For individuals hurtling toward retirement, conventional personal finance wisdom dictates continuing to fund retirement accounts as aggressively as possible, including leveraging catch-up contributions. While these additional contributions can accumulate into a tidy sum, after age 60 they have fewer years to compound, and the tax deferral becomes less valuable. If your retirement numbers are in relatively good shape, however, consider these four spending strategies that offer a positive psychological payoff.

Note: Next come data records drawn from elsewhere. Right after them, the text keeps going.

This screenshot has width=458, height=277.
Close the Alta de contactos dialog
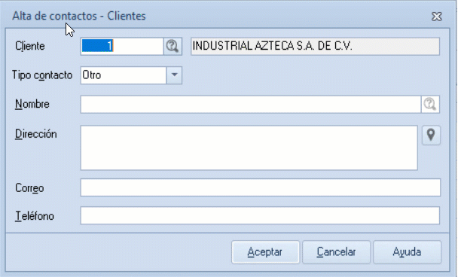pyautogui.click(x=437, y=17)
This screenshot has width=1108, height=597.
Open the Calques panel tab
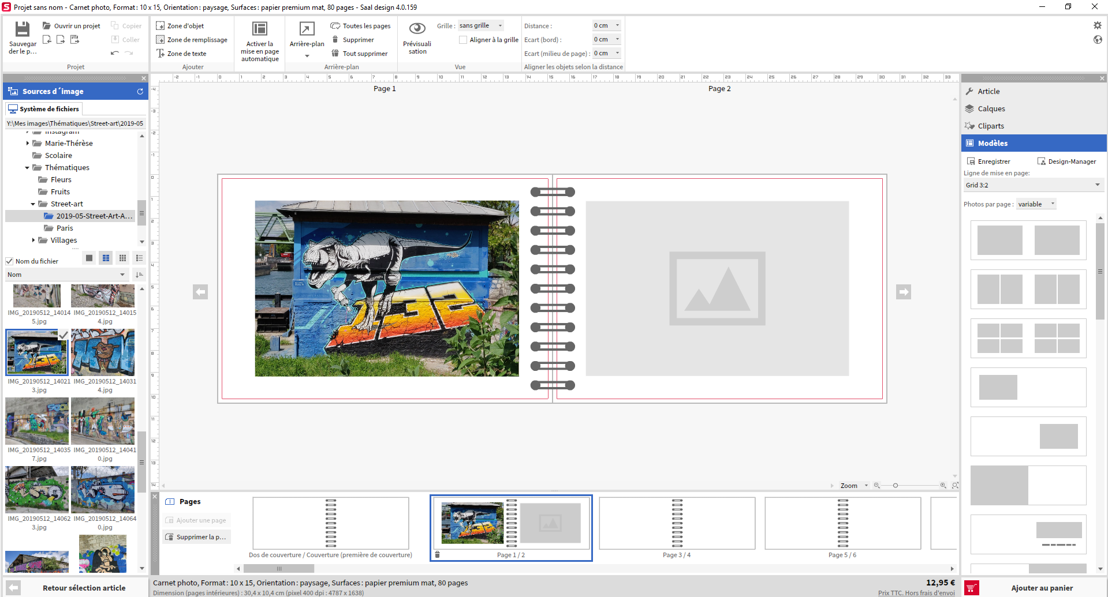pos(991,108)
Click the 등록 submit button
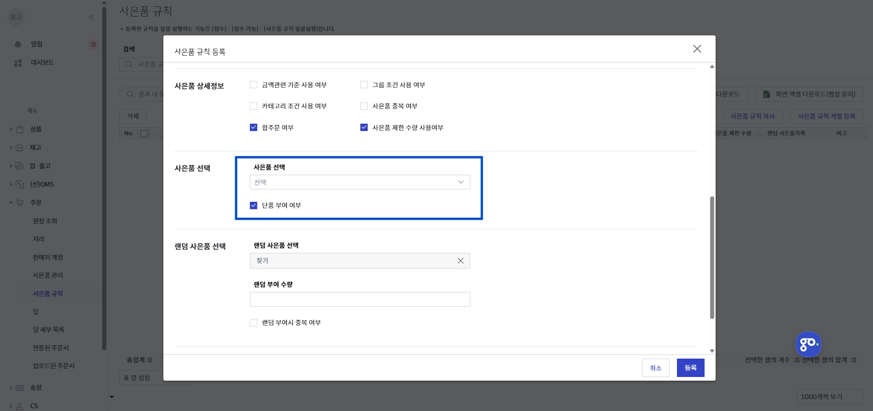873x411 pixels. 690,368
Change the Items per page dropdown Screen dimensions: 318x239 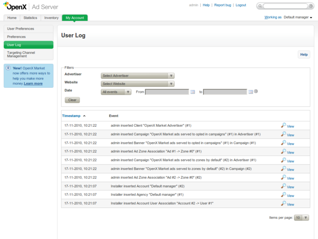[x=301, y=217]
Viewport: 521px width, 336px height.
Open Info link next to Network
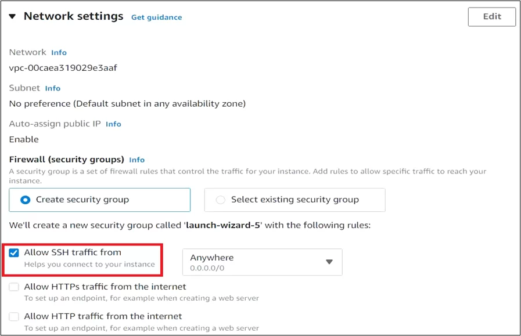[59, 53]
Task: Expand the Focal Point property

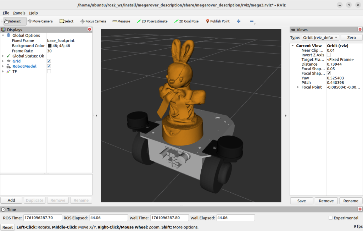Action: point(298,87)
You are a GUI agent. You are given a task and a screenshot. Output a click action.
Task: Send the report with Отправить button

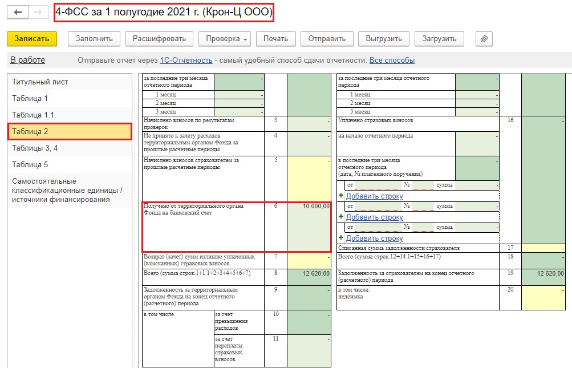pos(327,39)
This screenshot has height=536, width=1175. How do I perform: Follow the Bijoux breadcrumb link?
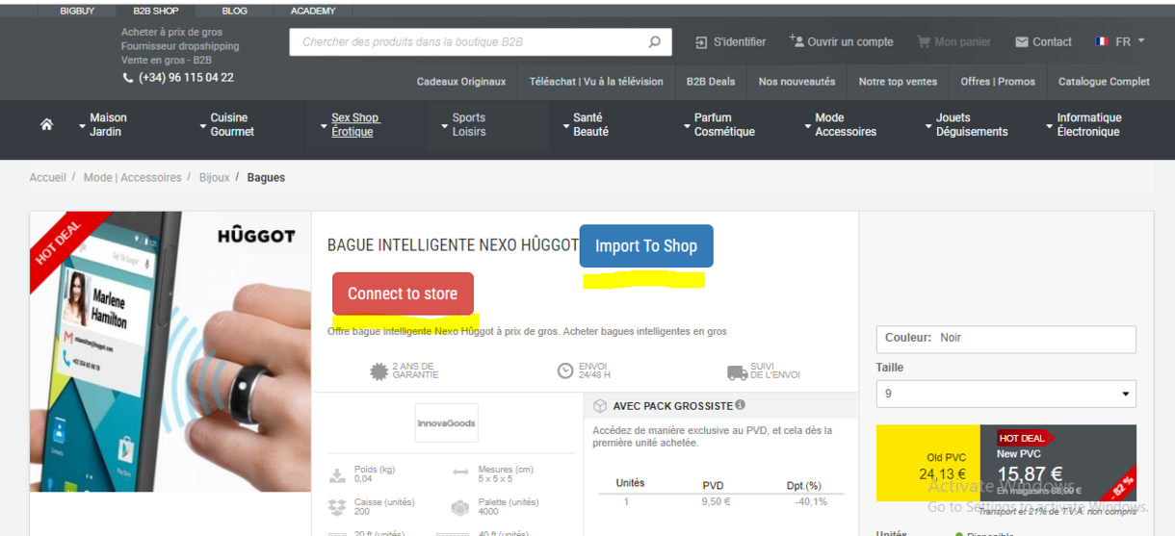click(214, 178)
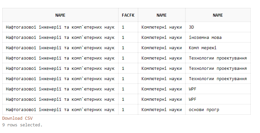
Task: Click Нафтогазової інженерії cell in Комп мережі row
Action: [x=60, y=48]
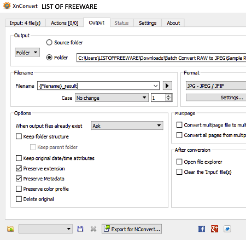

Strategy 1: Get Ahead of Big-Ticket Transactions

As retirement approaches, it is beneficial to forecast major outlays over the next two to five years—such as home repairs, improvements, or vehicle replacements. If you are still working, you can fund these expenses from cash flows rather than funneling additional funds into retirement accounts. Pushing these big-ticket purchases into your working years has a psychological benefit: withdrawing money from investment accounts can be fraught, especially in early retirement when you are still adjusting to the new financial landscape. This challenge is particularly acute for those planning to delay Social Security, as they will be drawing all cash flow needs from their portfolios during those years. Spending from working income tends to be psychologically more palatable. As you consider what to spend on, lean into your vision of retirement. If you plan to pursue a passion for cooking, splurging on new counters might be money well spent. If more road trips are in your future, securing a safe, reliable vehicle should be a priority.

Strategy 2: Pay Down Debt

The decision to prepay a mortgage typically boils down to which choice provides a better return: debt paydown (and relief from interest payments) or investing in something with a similarly safe return. It often depends on the prevailing interest rate environment. Today, many mortgage holders could reasonably earn more on safe investments than they pay to service their debt. However, liquidity and spending needs must also be considered. If paying off your mortgage would require tapping into retirement accounts and triggering a large tax bill, or leave you cash-strapped and less flexible in retirement, you should think twice. Nevertheless, mortgage paydown is the ultimate 'sleep at night' allocation, especially as retirement nears, because it reduces fixed expenses and allows for a flexible approach to discretionary spending. This flexibility can boost lifetime retirement spending. Few people regret paying off a mortgage.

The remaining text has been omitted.